E intanto, la deputata russa Ksenia Thorstrom, che vive protetta in Finlandia, ha già raccolto le firme di 70 colleghi politici che chiedono le dimissioni dello zar che si crede e si paragona a Pietro il Grande.
La minaccia nucleare di Putin
È di poche ore fa la notizia di Putin che starebbe dando il via alla mobilitazione militare, richiamando 300 mila riservisti. Tutti disperati e poveri cittadini da utilizzare come carne da cannone per il progetto folle del presidente: conquistare territori per la grande Novorossiya.
Putin in televisione mente spudoratamente, non nasconde il tic nervoso di chi sente il fiato al collo, ma ora non esclude più l’utilizzo di armi atomiche e testate nucleari. “Ce le abbiamo pure noi”, sfoggia orgoglioso, col piglio da bullo di chi tiene la testata dritta e puntata contro.
Il referendum farsa nel Donbass
Putin ora minaccia il mondo e si prepara ai referendum farsa per annettere le terre del Donbass. Un pretesto, aveva osservato ieri Biden, per scatenare la miccia della guerra nucleare.
Infatti, proprio Mosca ha parlato di confini della Federazione di Russia minacciati dall’esterno. Con l’annessione del Donbass tramite un voto falsato avrebbe così il pretesto per attaccare con la scusa di sentirsi sotto minaccia.

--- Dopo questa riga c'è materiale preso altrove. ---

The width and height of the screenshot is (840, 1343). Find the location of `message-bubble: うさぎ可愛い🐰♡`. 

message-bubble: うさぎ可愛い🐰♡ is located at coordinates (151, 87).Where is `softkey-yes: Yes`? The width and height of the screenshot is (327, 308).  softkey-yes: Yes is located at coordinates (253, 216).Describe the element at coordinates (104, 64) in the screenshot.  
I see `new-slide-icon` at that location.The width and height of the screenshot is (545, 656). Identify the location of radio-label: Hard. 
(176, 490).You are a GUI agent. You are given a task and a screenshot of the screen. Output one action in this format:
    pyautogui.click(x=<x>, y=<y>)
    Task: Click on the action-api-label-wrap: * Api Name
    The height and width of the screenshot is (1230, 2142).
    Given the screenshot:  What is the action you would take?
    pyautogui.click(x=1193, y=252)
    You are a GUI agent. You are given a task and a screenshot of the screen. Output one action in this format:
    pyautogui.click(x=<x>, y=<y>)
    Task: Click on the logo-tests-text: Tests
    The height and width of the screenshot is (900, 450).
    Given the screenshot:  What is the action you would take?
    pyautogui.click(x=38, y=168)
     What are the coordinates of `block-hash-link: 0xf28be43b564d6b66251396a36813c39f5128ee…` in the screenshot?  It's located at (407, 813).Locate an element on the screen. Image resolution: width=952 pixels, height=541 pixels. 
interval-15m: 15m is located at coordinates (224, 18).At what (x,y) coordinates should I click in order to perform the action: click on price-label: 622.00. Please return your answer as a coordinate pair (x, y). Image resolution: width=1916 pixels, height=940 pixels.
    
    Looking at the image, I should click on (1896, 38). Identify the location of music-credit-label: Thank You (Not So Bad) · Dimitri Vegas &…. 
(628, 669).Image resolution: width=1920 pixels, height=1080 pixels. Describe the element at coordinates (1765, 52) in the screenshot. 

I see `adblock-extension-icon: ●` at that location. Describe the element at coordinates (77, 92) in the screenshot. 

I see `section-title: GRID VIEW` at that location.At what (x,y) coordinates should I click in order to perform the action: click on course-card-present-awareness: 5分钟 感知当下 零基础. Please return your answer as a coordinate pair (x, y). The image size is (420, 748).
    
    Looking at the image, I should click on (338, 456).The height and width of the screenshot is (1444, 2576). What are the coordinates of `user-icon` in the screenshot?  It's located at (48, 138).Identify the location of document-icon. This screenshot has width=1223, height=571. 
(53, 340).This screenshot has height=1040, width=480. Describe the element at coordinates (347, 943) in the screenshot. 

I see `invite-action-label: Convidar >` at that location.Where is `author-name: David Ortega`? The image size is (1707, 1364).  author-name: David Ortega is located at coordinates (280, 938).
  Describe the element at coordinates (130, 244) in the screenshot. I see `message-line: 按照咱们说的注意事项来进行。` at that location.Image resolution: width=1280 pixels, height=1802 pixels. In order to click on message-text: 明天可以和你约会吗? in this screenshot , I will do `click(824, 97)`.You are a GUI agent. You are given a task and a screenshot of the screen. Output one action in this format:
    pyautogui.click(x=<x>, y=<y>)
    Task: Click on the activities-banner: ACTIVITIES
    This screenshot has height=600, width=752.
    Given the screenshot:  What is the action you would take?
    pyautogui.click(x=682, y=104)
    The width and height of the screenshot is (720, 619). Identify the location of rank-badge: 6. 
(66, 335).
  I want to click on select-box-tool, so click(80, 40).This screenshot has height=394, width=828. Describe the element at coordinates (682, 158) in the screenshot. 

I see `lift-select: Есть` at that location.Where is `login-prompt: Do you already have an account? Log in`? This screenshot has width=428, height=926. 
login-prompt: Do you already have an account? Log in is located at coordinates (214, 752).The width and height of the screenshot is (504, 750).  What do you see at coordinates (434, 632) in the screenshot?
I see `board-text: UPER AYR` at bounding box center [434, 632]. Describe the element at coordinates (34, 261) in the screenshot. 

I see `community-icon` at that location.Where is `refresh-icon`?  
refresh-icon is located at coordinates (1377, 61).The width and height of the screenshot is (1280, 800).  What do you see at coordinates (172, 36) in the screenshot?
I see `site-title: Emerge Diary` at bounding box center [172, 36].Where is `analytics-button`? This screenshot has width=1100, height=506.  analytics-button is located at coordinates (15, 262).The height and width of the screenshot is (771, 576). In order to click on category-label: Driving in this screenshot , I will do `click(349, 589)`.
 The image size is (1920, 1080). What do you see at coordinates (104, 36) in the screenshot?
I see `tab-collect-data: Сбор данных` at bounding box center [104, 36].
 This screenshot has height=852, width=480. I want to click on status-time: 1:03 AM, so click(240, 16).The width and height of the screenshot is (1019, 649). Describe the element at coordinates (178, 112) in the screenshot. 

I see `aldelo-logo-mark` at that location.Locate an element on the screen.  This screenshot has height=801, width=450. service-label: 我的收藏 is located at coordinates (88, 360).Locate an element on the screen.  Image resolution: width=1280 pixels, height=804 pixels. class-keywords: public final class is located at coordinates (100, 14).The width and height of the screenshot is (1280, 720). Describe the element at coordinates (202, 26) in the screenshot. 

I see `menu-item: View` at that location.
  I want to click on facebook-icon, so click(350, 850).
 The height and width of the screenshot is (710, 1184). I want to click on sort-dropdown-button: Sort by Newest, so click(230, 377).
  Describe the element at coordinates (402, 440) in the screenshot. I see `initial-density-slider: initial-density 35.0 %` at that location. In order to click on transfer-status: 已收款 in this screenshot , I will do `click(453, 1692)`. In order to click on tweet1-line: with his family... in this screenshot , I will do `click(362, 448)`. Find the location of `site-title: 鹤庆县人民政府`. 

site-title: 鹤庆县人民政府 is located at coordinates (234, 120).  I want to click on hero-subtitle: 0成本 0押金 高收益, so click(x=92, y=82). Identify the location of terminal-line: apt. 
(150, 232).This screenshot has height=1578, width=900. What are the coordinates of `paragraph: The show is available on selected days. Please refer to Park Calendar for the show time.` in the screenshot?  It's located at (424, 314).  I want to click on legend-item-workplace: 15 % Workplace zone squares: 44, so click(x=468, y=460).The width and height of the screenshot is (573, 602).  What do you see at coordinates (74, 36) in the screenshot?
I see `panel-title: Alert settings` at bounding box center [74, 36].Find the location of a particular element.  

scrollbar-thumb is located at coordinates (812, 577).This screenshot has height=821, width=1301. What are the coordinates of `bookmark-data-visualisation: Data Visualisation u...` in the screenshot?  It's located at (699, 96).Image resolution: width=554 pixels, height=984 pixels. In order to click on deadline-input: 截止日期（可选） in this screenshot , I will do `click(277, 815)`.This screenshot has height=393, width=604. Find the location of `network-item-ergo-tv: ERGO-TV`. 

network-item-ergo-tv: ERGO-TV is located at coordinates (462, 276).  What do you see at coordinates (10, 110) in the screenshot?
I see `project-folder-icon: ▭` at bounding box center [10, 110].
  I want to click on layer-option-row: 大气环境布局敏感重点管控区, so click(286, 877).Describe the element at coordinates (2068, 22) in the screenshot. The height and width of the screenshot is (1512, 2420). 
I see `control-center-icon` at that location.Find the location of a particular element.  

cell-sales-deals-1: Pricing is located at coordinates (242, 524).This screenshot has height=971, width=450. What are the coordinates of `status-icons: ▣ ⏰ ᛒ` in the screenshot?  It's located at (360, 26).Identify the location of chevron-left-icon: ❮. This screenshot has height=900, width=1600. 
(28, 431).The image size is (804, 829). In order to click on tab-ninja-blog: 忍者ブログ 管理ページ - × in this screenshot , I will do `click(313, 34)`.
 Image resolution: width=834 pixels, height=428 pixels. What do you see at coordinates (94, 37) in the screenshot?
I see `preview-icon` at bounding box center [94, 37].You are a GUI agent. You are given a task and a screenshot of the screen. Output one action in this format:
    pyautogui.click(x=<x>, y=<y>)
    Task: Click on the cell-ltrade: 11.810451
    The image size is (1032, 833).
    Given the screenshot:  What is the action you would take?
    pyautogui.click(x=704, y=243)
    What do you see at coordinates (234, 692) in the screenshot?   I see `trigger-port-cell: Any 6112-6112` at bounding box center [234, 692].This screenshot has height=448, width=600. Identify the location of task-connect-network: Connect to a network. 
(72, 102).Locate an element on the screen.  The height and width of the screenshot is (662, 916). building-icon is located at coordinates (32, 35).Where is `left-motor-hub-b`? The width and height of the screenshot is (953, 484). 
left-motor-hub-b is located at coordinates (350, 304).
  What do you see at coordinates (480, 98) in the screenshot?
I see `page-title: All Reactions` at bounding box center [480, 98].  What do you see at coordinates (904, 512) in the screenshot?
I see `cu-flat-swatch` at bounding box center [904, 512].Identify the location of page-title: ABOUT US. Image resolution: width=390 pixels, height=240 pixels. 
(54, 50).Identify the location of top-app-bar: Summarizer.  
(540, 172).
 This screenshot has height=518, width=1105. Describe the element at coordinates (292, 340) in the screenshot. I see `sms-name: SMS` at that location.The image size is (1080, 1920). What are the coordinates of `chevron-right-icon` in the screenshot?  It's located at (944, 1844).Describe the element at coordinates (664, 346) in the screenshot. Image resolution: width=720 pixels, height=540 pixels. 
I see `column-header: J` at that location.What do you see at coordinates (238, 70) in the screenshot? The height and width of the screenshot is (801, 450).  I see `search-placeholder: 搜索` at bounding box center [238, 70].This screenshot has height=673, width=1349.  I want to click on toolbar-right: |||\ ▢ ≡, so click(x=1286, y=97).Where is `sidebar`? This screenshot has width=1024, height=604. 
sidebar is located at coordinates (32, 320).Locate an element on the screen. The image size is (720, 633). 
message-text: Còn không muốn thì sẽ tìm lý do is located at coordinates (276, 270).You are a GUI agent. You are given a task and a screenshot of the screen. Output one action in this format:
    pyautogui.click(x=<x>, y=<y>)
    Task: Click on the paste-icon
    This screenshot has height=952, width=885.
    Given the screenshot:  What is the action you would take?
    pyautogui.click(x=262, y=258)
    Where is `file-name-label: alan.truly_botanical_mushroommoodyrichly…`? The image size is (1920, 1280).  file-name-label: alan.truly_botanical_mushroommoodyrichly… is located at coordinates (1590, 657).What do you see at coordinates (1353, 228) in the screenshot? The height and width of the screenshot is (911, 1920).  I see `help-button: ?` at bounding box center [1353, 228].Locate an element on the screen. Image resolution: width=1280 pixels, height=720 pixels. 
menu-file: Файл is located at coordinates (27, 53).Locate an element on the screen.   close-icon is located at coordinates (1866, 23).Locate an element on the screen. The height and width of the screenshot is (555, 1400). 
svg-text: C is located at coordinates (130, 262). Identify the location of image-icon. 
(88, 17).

A questo punto il presidente dell’Ucraina Zelensky chiede all’Unione europea e a Washington più armi a lungo raggio, escludendo da ora ogni possibile negoziato con Mosca.
È un mercoledì nero per le borse e i mercati finanziari russi. Ma lo è anche per Bruxelles e gli Usa, dove si allunga lo spettro di una minaccia nucleare: la terza guerra mondiale.